Jakarta, JaringBisnis. Sistem pemerintahan negara Indonesia yang menganut sistem presidensial, namun lebih terasa parlementer, membuat presiden sulit membentuk kebinet yang isinya kalangan ahli.
“Akibatnya presiden Indonesia di era reformasi kesulitan membentuk zaken kabinet atau kabinet yang berasal dari kalangan ahli dan bukan representasi dari suatu partai politik tertentu,” kata pengamat politik dari Unas, Selamat Ginting, Jumat (10/5/2024).

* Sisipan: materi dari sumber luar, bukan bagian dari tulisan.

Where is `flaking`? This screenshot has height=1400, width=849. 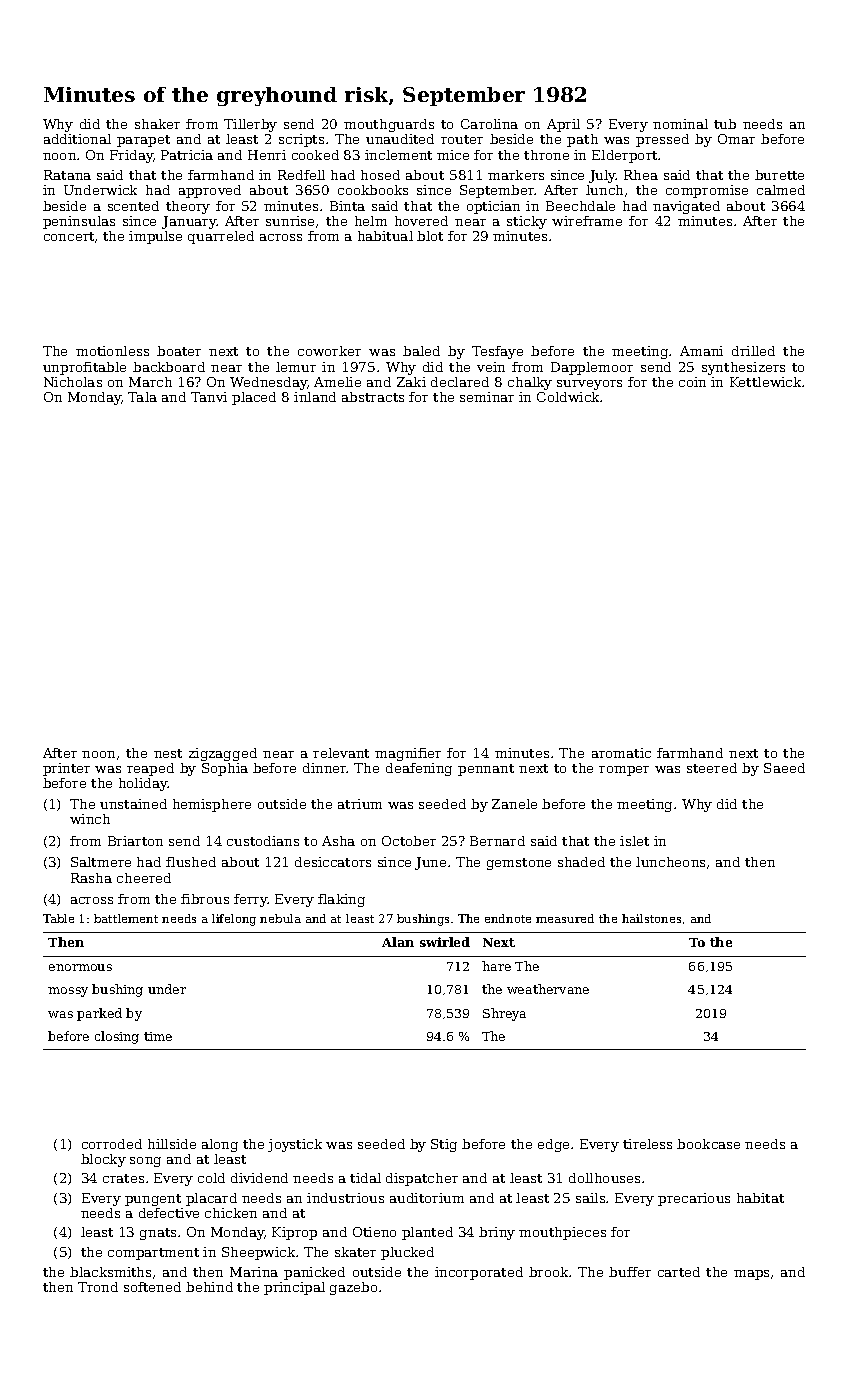
flaking is located at coordinates (341, 900).
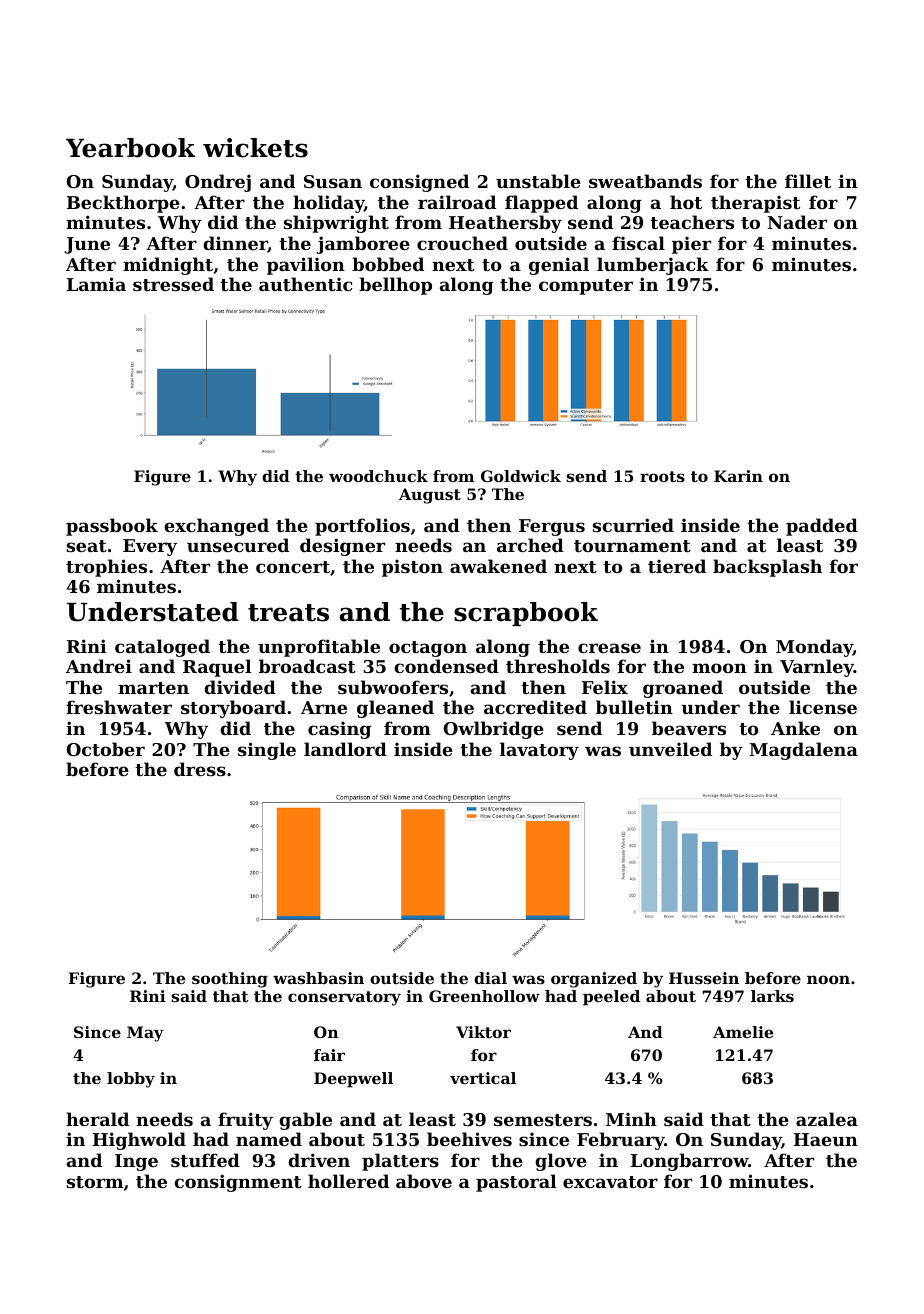 The width and height of the screenshot is (924, 1314). What do you see at coordinates (689, 728) in the screenshot?
I see `beavers` at bounding box center [689, 728].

Menurutnya, kendati Prabowo Subianto telah terpilih menjadi presiden hasil pilpres 2024, namun partai politiknya Gerindra hanya menduduki posisi ketiga. Apalagi, Koalisi Indonesia Maju (KIM) yang mendukungnya dalam pilpres hanya mendapatkan sekitar 48,3 persen kursi di parlemen. Terdiri dari Partai Golkar, Partai Gerindra, Partai Demokrat, dan PAN.

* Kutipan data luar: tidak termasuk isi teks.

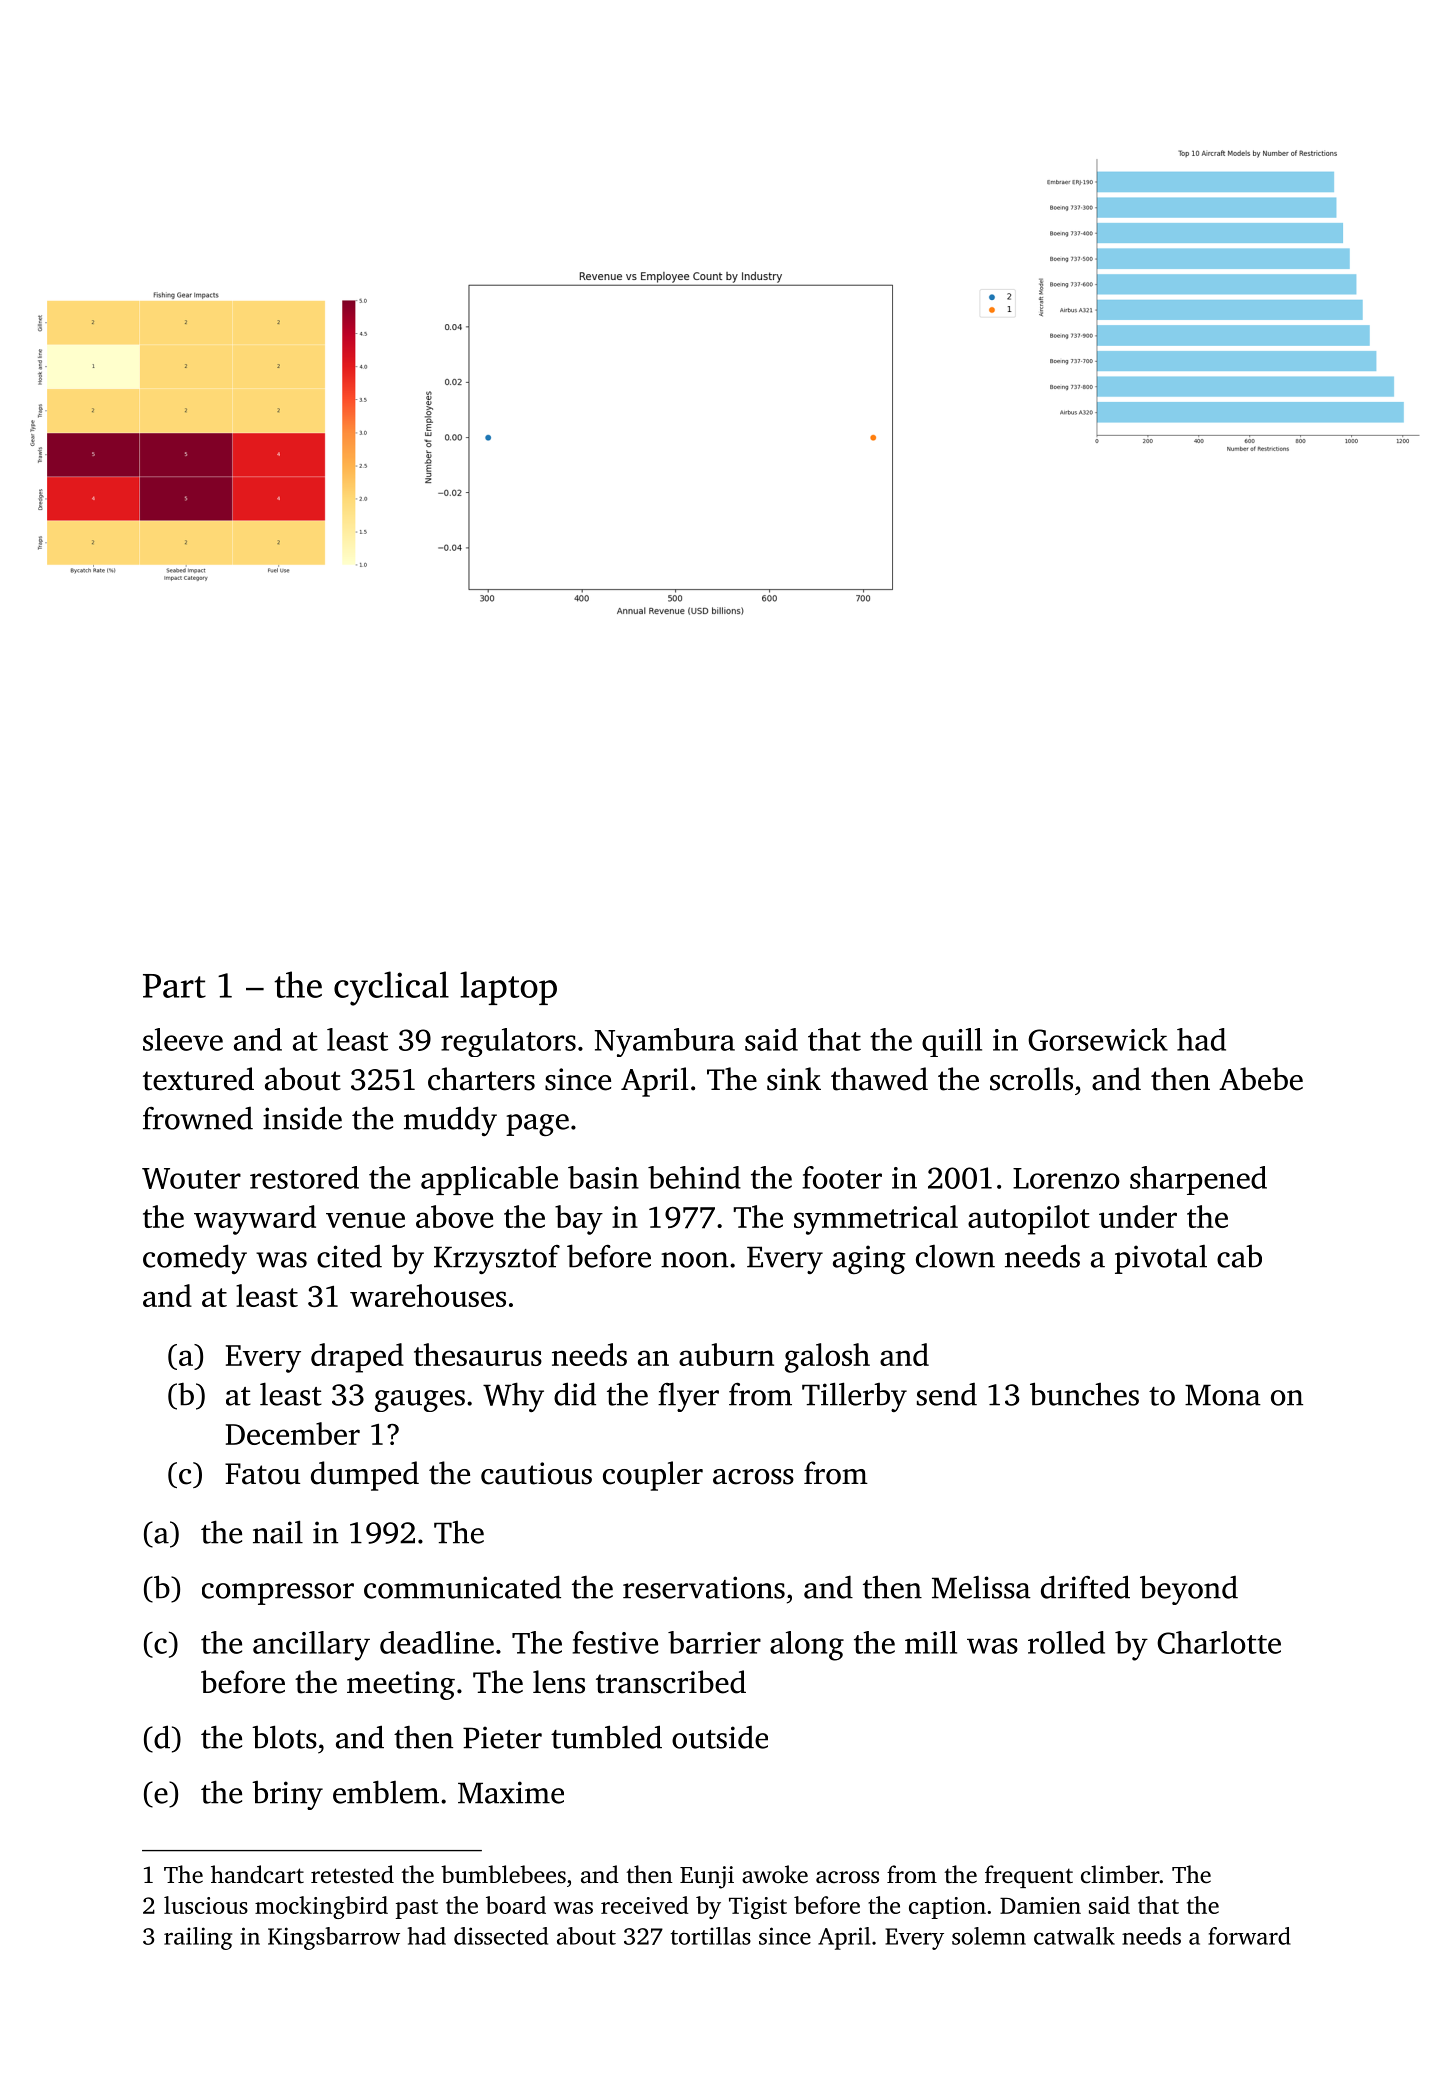 The height and width of the image is (2100, 1450). Describe the element at coordinates (508, 988) in the image. I see `laptop` at that location.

Sementara lawan politiknya, yaitu kubu pendukung Anies Baswedan dan Ganjar Pranowo jika digabung mendapatkan 51,7 persen kursi di DPR. Terdiri dari PDIP, Partai Nasdem, PKB, dan PKS.
“Kondisi inilah yang membuat presiden terpilih di era reformasi gamang bahkan ketakutan jika lawan politiknya tidak diajak bergabung ke dalam kabinet. Takut diganggu di parlemen, sehingga cenderung membuat kabinet gemoy (gemuk),” kata Ginting.
Hal ini merupakan tanggapan Ginting atas wacana presiden terpilih Prabowo Subianto yang akan menambah jumlah kementerian dari 34 menjadi 40 kementerian.
Masalahnya, Ginting menjelaskan pada Pasal 12, 13, dan 14, Undang Undang Kementerian Negara Nomor 39 Tahun 2008, telah diatur pembatasan jumlah bidang kementerian yaitu sebanyak 34. “Untuk menambah nomenklatur harus terlebih dahulu merevisi UU Kementerian Negara,” katanya.
Presiden terpilih, lanjutnya, tidak bisa serta merta menambah jumlah kementerian tanpa merevisi undang-undang, karena akan melanggar hukum.
“Disebutkan paling banyak 34 kementerian, dengan rincian empat menteri koordinator, dan 30 menteri bidang,” kata pengamat politik yang sebelumnya menjadi wartawan di bidang politik tersebut.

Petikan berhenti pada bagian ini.